Recast the items as a Markdown table with the columns Number and Entry, covering the line that contains "Task: Select node t2__联通测试-=华东*" through the line that contains "[x=9, y=73]", both included. Give each line its own row, number the rows in order, and leave out blank lines.

□ □ □ □

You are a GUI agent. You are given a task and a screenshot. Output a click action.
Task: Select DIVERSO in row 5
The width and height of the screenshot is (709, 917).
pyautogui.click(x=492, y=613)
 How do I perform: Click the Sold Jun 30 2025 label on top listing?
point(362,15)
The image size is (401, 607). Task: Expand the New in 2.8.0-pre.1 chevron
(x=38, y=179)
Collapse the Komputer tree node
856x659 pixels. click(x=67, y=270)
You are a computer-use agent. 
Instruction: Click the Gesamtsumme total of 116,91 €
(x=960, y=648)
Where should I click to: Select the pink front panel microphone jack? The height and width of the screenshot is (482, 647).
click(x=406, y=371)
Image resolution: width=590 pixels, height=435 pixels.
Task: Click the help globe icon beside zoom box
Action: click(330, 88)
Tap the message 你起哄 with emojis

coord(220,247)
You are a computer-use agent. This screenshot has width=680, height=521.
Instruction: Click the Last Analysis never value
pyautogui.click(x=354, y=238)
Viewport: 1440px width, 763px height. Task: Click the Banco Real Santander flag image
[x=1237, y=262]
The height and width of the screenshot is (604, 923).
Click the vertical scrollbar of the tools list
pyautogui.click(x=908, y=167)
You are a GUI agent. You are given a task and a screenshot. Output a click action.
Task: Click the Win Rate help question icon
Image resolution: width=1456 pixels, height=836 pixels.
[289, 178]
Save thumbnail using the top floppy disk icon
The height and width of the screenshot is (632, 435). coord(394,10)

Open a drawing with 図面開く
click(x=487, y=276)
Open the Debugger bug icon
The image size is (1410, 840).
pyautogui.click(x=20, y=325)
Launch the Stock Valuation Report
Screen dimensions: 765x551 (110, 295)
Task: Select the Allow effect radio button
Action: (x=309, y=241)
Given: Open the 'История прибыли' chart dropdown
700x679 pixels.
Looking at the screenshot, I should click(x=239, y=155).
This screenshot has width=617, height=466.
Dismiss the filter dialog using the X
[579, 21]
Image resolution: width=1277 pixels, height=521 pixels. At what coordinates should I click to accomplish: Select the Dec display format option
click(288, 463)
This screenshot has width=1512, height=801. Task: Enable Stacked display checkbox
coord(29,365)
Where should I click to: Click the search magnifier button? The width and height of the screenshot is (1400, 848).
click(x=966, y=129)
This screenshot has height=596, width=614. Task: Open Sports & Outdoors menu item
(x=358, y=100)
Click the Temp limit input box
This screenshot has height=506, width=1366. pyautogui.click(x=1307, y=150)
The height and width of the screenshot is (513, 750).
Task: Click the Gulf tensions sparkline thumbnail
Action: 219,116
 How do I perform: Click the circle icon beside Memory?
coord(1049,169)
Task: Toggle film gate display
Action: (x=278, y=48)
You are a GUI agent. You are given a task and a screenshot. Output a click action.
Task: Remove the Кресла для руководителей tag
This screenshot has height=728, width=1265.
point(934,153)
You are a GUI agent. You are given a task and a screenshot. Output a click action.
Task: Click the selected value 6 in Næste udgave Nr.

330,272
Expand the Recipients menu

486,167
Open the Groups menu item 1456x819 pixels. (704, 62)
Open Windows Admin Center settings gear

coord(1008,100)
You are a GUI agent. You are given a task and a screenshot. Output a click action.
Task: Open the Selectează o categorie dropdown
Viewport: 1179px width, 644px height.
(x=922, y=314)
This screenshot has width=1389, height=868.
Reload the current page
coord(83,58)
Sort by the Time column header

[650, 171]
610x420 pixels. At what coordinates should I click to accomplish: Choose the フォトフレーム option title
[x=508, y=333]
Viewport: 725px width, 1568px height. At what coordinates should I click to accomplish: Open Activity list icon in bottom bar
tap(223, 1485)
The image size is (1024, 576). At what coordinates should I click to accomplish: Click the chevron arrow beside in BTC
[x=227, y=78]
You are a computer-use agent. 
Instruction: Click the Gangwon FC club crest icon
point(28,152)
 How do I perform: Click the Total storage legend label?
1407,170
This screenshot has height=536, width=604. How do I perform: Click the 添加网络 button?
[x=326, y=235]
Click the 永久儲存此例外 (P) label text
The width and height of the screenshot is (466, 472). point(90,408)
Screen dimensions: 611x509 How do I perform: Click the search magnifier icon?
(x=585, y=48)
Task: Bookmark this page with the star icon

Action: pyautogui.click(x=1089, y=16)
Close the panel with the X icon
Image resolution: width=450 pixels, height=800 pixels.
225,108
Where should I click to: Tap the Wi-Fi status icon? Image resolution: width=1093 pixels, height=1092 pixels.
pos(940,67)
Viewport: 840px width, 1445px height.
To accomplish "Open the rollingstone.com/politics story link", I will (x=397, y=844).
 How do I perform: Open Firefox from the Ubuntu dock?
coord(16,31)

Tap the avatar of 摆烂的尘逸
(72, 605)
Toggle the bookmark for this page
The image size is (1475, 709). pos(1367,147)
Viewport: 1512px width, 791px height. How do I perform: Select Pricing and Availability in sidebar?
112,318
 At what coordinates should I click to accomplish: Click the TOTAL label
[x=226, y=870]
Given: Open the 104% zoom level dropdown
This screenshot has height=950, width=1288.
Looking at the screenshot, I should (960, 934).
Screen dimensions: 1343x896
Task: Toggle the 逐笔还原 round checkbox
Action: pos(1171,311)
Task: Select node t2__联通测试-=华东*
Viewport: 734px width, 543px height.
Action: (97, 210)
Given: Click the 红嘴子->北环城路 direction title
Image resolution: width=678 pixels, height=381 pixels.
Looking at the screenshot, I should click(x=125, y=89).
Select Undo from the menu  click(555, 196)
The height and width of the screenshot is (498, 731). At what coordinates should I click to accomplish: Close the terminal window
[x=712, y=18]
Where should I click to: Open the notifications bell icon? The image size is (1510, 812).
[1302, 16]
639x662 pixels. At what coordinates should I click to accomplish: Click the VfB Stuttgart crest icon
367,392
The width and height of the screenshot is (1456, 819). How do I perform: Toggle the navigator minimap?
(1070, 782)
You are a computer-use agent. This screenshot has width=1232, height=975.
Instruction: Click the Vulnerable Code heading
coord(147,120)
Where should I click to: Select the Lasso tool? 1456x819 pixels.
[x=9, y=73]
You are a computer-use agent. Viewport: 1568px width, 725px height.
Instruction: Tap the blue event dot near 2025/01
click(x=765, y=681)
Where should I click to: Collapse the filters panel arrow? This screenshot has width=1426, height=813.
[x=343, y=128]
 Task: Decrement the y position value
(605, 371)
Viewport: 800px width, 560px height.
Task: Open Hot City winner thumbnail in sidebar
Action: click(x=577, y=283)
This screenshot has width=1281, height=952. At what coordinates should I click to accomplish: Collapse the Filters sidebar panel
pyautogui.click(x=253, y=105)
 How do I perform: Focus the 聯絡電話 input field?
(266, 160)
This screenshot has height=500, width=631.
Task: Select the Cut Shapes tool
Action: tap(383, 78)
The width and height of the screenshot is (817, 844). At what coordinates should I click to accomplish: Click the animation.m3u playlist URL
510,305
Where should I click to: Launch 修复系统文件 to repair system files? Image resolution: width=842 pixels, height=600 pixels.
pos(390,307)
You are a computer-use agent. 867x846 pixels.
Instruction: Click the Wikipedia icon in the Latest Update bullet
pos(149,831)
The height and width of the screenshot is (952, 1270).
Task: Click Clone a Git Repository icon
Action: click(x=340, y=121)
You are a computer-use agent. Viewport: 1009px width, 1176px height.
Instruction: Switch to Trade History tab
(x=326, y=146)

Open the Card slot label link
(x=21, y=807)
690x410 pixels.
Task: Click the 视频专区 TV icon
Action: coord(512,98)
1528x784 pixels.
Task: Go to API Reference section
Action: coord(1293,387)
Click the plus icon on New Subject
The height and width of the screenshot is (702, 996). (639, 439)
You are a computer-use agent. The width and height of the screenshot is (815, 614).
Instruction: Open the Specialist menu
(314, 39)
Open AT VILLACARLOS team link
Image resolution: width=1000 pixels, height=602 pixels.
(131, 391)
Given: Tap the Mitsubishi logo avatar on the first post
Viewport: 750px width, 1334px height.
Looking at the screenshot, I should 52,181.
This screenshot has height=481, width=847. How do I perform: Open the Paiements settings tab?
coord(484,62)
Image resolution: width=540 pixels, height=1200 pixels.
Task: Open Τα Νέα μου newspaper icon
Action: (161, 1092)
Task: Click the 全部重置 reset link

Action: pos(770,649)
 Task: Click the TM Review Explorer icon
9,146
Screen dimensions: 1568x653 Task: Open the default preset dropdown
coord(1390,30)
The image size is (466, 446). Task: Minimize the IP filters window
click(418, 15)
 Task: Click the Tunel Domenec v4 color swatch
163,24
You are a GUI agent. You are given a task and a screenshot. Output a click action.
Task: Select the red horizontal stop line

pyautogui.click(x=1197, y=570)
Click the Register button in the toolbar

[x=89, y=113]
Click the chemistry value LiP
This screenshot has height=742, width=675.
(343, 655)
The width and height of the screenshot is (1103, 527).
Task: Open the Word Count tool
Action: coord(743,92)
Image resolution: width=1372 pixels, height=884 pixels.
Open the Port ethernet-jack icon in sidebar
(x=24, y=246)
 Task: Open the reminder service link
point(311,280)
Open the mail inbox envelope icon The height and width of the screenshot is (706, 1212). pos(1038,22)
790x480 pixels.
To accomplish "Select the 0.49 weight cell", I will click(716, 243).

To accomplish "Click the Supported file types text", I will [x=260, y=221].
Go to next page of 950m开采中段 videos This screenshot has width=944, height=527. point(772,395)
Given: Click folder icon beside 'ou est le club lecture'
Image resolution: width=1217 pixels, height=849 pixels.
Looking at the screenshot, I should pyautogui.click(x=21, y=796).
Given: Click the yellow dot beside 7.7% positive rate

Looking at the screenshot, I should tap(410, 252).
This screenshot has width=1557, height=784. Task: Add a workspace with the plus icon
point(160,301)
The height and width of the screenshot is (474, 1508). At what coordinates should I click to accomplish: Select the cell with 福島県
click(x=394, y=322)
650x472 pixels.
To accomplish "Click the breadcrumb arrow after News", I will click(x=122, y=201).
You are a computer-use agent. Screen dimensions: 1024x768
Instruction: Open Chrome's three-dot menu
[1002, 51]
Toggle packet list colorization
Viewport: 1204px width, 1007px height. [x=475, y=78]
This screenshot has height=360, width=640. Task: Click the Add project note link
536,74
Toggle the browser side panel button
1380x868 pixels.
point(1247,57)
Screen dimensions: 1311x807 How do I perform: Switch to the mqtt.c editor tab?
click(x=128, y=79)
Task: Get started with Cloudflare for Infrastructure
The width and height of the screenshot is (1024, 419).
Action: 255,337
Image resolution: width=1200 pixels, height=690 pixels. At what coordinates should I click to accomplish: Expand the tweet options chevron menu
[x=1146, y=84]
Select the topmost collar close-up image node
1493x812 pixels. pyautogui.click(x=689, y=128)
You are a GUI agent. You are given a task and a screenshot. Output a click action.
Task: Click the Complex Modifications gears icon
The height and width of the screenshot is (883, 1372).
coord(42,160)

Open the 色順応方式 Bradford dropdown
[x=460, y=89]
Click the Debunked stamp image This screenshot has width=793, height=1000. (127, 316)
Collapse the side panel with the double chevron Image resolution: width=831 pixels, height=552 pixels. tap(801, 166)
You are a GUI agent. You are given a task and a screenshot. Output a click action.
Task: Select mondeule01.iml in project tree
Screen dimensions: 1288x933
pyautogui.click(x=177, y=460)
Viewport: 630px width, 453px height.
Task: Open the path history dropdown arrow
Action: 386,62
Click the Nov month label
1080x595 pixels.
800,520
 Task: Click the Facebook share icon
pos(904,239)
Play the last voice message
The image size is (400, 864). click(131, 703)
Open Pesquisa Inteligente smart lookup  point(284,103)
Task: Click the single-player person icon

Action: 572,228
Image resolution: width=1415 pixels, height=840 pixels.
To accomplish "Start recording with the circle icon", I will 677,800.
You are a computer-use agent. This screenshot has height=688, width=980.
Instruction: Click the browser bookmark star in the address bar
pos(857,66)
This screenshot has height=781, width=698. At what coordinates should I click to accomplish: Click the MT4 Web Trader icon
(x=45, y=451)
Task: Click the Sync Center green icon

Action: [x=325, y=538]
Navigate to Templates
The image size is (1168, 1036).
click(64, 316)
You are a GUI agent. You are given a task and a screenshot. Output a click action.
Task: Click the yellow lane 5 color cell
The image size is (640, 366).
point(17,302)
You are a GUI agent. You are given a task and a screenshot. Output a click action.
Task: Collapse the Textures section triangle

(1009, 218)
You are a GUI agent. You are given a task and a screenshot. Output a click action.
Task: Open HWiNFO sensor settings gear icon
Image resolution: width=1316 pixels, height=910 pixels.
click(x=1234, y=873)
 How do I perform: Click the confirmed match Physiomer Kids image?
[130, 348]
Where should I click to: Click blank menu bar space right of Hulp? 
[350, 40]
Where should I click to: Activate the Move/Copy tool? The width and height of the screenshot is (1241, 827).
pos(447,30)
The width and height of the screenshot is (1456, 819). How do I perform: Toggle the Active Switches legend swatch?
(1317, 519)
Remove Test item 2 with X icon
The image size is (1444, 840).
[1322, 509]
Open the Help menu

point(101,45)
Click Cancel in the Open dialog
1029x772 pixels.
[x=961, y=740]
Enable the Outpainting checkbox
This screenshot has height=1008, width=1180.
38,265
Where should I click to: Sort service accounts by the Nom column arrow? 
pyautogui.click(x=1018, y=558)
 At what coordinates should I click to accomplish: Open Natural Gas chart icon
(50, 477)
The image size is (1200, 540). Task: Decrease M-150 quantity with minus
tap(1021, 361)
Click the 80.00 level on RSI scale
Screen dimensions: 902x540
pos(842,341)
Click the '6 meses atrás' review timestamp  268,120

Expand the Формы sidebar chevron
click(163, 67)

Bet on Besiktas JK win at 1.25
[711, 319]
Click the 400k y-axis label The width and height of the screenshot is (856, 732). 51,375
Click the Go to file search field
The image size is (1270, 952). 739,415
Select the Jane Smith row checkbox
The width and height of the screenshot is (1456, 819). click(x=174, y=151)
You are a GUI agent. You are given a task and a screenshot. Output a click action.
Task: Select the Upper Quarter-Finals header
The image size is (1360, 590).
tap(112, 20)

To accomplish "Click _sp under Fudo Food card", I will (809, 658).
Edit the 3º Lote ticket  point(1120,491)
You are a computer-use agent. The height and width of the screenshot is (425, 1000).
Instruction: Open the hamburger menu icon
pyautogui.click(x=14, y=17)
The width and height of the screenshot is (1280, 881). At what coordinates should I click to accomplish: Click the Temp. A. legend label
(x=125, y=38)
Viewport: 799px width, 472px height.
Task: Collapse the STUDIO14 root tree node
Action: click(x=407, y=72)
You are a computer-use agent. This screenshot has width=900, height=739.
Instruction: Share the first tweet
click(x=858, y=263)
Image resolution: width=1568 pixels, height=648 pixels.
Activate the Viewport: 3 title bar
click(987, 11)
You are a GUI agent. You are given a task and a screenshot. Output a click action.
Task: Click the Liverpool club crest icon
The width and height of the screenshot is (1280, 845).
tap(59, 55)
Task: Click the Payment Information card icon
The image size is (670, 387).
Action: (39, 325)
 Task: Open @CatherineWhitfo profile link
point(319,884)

□ □ □ □

- **Correct answer**
| Number | Entry |
|---|---|
| 1 | Task: Select node t2__联通测试-=华东* |
| 2 | Viewport: 734px width, 543px height. |
| 3 | Action: (97, 210) |
| 4 | Given: Click the 红嘴子->北环城路 direction title |
| 5 | Image resolution: width=678 pixels, height=381 pixels. |
| 6 | Looking at the screenshot, I should click(x=125, y=89). |
| 7 | Select Undo from the menu  click(555, 196) |
| 8 | The height and width of the screenshot is (498, 731). At what coordinates should I click to accomplish: Close the terminal window |
| 9 | [x=712, y=18] |
| 10 | Where should I click to: Open the notifications bell icon? The image size is (1510, 812). |
| 11 | [1302, 16] |
| 12 | 639x662 pixels. At what coordinates should I click to accomplish: Click the VfB Stuttgart crest icon |
| 13 | 367,392 |
| 14 | The width and height of the screenshot is (1456, 819). How do I perform: Toggle the navigator minimap? |
| 15 | (1070, 782) |
| 16 | You are a computer-use agent. This screenshot has width=1232, height=975. |
| 17 | Instruction: Click the Vulnerable Code heading |
| 18 | coord(147,120) |
| 19 | Where should I click to: Select the Lasso tool? 1456x819 pixels. |
| 20 | [x=9, y=73] |